Dataset entries:
════════════════
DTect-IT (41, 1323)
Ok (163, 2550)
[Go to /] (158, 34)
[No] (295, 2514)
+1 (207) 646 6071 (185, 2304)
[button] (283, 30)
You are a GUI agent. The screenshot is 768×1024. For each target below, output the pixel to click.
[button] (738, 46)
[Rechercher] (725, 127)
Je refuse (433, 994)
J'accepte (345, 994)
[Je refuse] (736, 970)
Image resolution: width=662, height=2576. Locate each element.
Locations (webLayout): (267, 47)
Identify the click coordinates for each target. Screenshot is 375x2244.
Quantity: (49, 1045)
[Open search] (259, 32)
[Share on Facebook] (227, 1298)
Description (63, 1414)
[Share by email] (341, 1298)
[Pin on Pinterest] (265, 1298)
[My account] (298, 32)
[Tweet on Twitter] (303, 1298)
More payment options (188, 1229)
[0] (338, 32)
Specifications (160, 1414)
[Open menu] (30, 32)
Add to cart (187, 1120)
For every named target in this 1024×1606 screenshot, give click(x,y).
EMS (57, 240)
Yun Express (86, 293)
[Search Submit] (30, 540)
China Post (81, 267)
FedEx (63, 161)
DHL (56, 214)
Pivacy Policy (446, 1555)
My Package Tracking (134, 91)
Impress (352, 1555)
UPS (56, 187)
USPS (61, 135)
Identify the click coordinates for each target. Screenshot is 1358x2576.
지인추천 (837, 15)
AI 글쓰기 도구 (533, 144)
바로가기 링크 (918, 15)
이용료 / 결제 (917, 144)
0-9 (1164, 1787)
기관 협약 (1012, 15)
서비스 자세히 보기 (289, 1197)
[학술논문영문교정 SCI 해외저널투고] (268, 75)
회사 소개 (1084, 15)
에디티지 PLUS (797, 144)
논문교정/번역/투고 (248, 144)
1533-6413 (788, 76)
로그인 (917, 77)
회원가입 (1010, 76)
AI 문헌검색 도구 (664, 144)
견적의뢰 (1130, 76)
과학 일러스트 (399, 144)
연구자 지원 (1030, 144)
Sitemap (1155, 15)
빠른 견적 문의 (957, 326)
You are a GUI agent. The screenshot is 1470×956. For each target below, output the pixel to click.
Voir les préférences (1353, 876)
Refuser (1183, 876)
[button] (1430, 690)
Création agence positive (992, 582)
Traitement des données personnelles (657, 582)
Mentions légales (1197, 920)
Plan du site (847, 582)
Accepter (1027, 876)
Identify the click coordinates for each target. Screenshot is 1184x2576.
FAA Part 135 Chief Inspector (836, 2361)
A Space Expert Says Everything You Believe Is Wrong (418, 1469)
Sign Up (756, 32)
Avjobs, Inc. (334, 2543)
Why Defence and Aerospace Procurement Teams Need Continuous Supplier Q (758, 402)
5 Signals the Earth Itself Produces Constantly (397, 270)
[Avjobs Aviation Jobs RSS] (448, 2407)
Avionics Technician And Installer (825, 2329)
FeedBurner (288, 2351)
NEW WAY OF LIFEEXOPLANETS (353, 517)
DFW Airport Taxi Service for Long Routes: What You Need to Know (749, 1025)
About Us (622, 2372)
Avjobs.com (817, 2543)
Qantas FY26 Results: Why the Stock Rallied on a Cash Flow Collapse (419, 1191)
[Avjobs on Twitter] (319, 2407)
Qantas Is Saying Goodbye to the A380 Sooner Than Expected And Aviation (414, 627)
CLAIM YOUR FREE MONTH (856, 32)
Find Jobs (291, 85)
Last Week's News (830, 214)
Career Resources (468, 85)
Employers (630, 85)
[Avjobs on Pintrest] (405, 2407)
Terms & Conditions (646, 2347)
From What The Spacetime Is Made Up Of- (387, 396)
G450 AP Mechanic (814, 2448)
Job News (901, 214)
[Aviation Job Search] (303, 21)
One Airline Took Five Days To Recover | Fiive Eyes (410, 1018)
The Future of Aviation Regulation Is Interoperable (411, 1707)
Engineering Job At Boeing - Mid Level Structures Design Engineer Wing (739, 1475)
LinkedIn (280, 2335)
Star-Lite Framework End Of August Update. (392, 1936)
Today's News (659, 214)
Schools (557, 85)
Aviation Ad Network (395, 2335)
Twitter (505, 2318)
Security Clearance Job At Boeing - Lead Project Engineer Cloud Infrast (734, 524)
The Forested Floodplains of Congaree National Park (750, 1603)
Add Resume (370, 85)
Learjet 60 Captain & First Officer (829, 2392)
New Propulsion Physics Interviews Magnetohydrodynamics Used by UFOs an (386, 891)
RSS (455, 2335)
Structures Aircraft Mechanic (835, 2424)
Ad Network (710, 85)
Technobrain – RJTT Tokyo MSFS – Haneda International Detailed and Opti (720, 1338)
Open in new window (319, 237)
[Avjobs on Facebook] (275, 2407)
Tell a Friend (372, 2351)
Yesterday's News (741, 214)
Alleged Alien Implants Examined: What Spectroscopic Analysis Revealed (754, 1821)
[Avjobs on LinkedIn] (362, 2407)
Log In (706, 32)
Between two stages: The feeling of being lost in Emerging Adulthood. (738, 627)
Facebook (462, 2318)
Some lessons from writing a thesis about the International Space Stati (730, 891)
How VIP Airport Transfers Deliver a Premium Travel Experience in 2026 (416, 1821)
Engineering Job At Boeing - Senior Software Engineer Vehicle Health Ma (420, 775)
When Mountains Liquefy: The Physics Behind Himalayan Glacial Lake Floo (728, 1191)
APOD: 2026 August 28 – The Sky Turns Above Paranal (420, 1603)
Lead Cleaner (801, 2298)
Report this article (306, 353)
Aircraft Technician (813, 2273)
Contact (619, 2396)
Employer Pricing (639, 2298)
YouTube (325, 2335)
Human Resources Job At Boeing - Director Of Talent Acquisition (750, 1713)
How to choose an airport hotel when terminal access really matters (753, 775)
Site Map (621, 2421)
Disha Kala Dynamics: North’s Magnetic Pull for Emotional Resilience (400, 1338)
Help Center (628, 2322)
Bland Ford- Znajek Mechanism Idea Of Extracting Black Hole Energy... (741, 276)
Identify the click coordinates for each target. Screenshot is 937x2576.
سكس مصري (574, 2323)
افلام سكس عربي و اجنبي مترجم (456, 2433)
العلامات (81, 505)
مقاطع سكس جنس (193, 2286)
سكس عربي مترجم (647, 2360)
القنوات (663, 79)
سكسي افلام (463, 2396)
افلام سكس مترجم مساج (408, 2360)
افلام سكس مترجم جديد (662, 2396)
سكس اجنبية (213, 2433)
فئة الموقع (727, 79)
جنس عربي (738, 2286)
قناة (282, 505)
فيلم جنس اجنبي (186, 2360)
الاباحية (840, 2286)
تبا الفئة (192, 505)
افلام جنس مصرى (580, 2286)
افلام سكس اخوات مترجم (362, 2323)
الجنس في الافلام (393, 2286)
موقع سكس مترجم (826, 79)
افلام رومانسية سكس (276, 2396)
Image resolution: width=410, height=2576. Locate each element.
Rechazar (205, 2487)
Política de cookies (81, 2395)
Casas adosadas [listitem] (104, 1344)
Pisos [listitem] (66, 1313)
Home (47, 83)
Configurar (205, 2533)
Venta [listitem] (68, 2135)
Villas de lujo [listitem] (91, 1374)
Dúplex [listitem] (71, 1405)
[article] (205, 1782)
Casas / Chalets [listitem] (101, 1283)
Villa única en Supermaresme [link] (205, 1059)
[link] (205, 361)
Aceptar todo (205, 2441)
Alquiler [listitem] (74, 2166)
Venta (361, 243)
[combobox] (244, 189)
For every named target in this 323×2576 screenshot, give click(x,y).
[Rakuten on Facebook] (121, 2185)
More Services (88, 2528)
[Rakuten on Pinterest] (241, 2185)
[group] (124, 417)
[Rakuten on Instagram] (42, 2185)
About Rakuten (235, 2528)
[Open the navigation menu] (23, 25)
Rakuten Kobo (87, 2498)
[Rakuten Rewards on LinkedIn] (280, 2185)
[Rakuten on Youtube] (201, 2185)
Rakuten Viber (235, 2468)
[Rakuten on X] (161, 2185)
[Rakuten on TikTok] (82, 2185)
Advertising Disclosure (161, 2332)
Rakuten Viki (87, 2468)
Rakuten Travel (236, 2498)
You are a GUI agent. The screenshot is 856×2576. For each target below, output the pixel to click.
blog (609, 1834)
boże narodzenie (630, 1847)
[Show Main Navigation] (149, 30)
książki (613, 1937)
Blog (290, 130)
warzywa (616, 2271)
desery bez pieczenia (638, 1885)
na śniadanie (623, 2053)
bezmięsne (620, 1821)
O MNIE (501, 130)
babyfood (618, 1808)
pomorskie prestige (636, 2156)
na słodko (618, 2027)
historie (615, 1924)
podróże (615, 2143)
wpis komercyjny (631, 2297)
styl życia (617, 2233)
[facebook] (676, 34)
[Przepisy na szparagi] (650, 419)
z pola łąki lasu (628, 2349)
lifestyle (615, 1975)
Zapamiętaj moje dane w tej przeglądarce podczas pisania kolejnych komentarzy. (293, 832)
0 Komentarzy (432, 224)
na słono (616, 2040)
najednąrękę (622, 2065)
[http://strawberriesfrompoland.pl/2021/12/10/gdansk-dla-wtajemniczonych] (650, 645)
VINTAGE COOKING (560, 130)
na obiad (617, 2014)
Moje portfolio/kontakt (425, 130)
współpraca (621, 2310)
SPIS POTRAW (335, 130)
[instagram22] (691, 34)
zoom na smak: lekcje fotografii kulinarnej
════════════════
Out of the data above, give again only the lines starting at the one holding "Image resolution: width=662, height=2576." and ending at the one holding "[My account] (298, 32)", unchanged.

Image resolution: width=662, height=2576. Locate each element.
Locations (webLayout): (267, 47)
Identify the click coordinates for each target. Screenshot is 375x2244.
Quantity: (49, 1045)
[Open search] (259, 32)
[Share on Facebook] (227, 1298)
Description (63, 1414)
[Share by email] (341, 1298)
[Pin on Pinterest] (265, 1298)
[My account] (298, 32)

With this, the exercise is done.